[PROBLEM DESCRIPTION]
Please copy the lines of the records starting at the line that contains "Select the '1" and ending at the line that contains "pos(970,555)".

········

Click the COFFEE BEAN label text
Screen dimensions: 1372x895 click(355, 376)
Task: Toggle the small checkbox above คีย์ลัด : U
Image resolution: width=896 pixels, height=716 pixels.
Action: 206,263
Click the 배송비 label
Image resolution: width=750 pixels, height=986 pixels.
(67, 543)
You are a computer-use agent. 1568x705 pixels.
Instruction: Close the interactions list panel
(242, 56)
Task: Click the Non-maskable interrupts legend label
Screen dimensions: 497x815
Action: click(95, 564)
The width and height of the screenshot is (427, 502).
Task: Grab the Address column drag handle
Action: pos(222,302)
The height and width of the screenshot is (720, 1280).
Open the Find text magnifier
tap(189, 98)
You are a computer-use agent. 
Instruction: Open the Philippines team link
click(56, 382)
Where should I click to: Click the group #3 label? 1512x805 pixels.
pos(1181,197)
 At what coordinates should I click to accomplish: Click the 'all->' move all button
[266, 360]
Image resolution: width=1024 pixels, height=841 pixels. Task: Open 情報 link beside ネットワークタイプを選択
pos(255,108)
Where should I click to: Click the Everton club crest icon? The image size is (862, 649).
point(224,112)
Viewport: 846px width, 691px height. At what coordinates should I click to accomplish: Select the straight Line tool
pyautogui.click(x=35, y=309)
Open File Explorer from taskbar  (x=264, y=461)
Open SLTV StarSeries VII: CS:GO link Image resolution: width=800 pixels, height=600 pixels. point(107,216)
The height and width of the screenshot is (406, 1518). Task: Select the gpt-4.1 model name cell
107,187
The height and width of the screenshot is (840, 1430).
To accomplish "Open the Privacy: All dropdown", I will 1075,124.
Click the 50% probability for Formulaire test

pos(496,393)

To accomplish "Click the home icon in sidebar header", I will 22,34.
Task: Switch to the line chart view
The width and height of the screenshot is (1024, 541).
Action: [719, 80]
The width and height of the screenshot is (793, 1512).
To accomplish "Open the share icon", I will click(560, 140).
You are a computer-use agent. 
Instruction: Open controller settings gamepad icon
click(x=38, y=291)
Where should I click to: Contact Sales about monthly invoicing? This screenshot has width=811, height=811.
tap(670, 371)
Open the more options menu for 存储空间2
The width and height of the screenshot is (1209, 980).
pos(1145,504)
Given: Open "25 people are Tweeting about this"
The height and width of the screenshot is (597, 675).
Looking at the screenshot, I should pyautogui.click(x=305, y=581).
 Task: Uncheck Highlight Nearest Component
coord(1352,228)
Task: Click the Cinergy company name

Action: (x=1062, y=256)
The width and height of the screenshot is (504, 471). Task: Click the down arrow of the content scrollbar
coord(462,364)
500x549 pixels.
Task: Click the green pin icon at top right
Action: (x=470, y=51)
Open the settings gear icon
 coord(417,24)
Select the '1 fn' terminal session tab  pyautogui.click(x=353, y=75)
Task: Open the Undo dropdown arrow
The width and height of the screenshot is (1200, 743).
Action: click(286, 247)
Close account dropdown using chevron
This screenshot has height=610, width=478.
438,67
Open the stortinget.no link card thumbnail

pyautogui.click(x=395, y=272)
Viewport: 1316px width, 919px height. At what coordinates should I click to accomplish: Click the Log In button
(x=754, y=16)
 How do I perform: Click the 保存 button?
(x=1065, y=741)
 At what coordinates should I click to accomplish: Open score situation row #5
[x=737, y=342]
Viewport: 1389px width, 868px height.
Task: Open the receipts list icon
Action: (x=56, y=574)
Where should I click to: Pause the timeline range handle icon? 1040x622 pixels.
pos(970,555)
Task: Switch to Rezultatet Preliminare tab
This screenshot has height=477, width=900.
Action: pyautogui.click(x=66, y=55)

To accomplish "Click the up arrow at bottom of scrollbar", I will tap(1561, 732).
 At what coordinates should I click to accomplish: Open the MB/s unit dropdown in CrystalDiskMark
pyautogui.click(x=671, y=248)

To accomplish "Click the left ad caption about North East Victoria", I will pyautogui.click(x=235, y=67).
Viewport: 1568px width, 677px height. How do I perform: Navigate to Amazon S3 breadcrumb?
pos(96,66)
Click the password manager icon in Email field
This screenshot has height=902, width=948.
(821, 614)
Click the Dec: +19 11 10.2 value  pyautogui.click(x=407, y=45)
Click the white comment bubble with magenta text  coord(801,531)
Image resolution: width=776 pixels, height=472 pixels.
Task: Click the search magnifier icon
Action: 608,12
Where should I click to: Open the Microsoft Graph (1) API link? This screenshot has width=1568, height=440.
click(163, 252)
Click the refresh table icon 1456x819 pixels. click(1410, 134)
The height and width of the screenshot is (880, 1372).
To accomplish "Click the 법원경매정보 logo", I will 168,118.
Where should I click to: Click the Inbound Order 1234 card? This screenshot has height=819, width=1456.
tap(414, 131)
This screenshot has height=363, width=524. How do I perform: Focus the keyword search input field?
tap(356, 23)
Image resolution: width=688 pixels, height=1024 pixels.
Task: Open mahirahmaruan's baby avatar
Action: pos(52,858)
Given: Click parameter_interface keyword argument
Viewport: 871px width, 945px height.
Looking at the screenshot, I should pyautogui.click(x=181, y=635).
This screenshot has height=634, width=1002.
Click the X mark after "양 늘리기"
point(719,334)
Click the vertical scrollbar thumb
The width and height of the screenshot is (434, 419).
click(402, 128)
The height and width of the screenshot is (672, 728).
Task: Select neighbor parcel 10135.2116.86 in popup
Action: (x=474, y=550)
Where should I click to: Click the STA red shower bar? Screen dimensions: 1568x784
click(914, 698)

········

[TASK RESULT]
Select the '1 fn' terminal session tab  pyautogui.click(x=353, y=75)
Task: Open the Undo dropdown arrow
The width and height of the screenshot is (1200, 743).
Action: click(286, 247)
Close account dropdown using chevron
This screenshot has height=610, width=478.
438,67
Open the stortinget.no link card thumbnail

pyautogui.click(x=395, y=272)
Viewport: 1316px width, 919px height. At what coordinates should I click to accomplish: Click the Log In button
(x=754, y=16)
 How do I perform: Click the 保存 button?
(x=1065, y=741)
 At what coordinates should I click to accomplish: Open score situation row #5
[x=737, y=342]
Viewport: 1389px width, 868px height.
Task: Open the receipts list icon
Action: (x=56, y=574)
Where should I click to: Pause the timeline range handle icon? 1040x622 pixels.
pos(970,555)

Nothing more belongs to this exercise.